___ EXERCISE DATA
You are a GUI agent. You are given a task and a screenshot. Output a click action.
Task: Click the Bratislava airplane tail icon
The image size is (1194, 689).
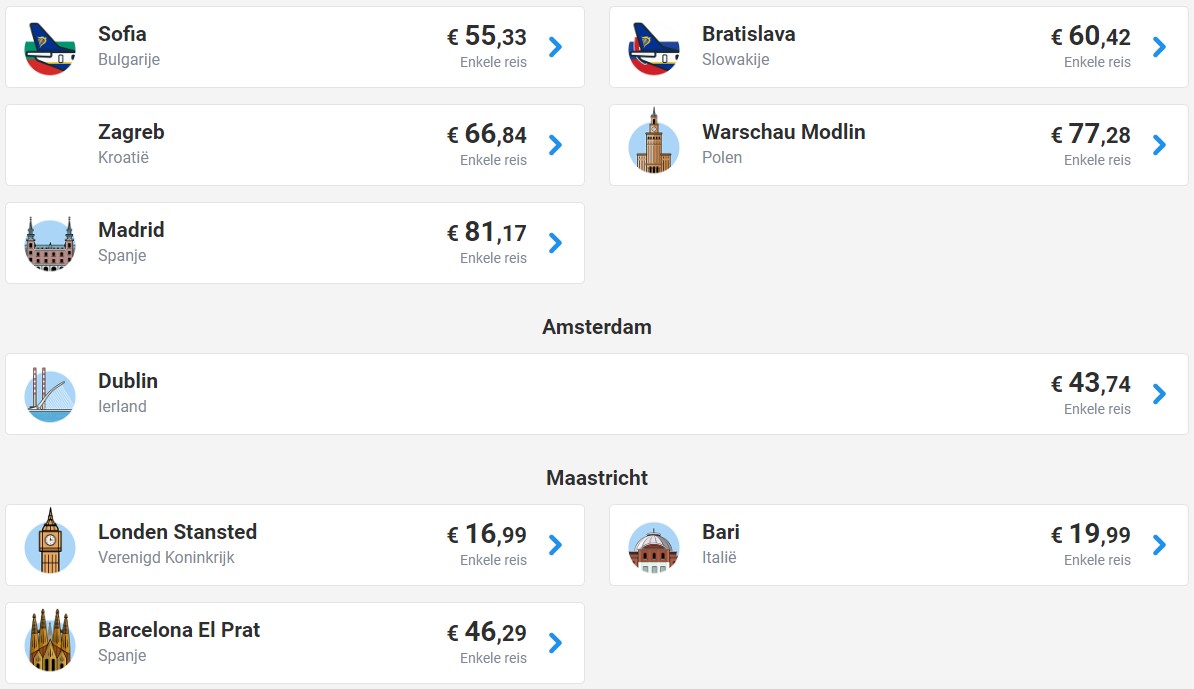[x=654, y=48]
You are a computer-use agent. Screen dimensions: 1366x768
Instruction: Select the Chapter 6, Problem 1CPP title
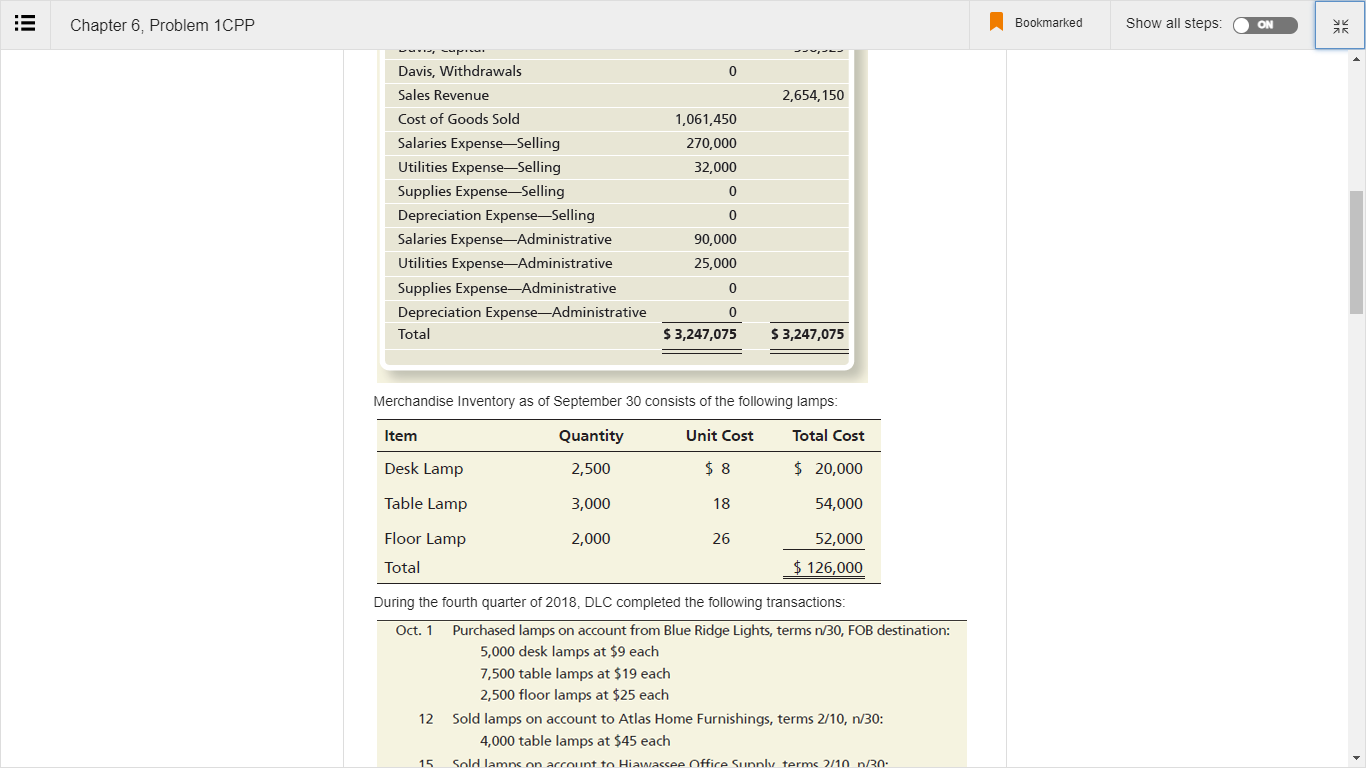pos(161,25)
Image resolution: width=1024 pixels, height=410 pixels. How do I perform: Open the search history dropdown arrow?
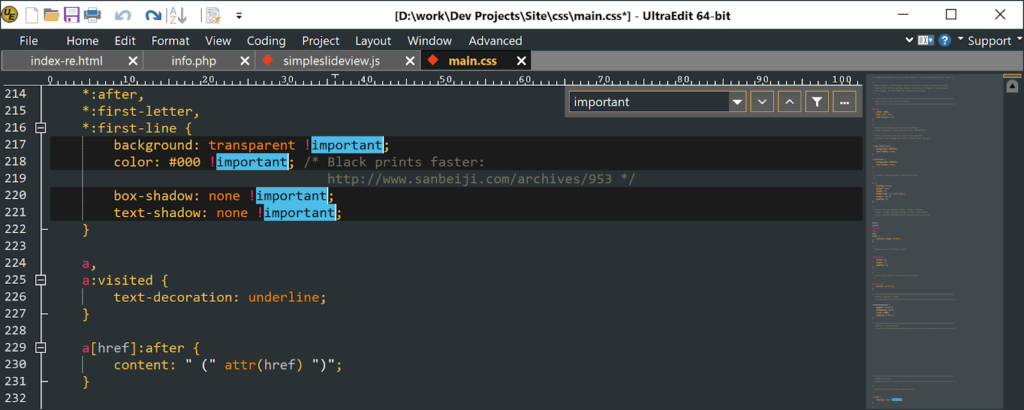tap(738, 102)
______
All records must be output exactly as they are, except for the pictures, which are left out.

You are a GUI agent. You are given a task and a screenshot. Output a click action.
Task: Click the Bratislava airplane tail icon
The image size is (1194, 689).
[x=654, y=48]
You are a computer-use agent. Screen dimensions: 1366x768
Instruction: Select the Chapter 6, Problem 1CPP title
pos(161,25)
Image resolution: width=1024 pixels, height=410 pixels. How do I perform: Open the search history dropdown arrow?
tap(738, 102)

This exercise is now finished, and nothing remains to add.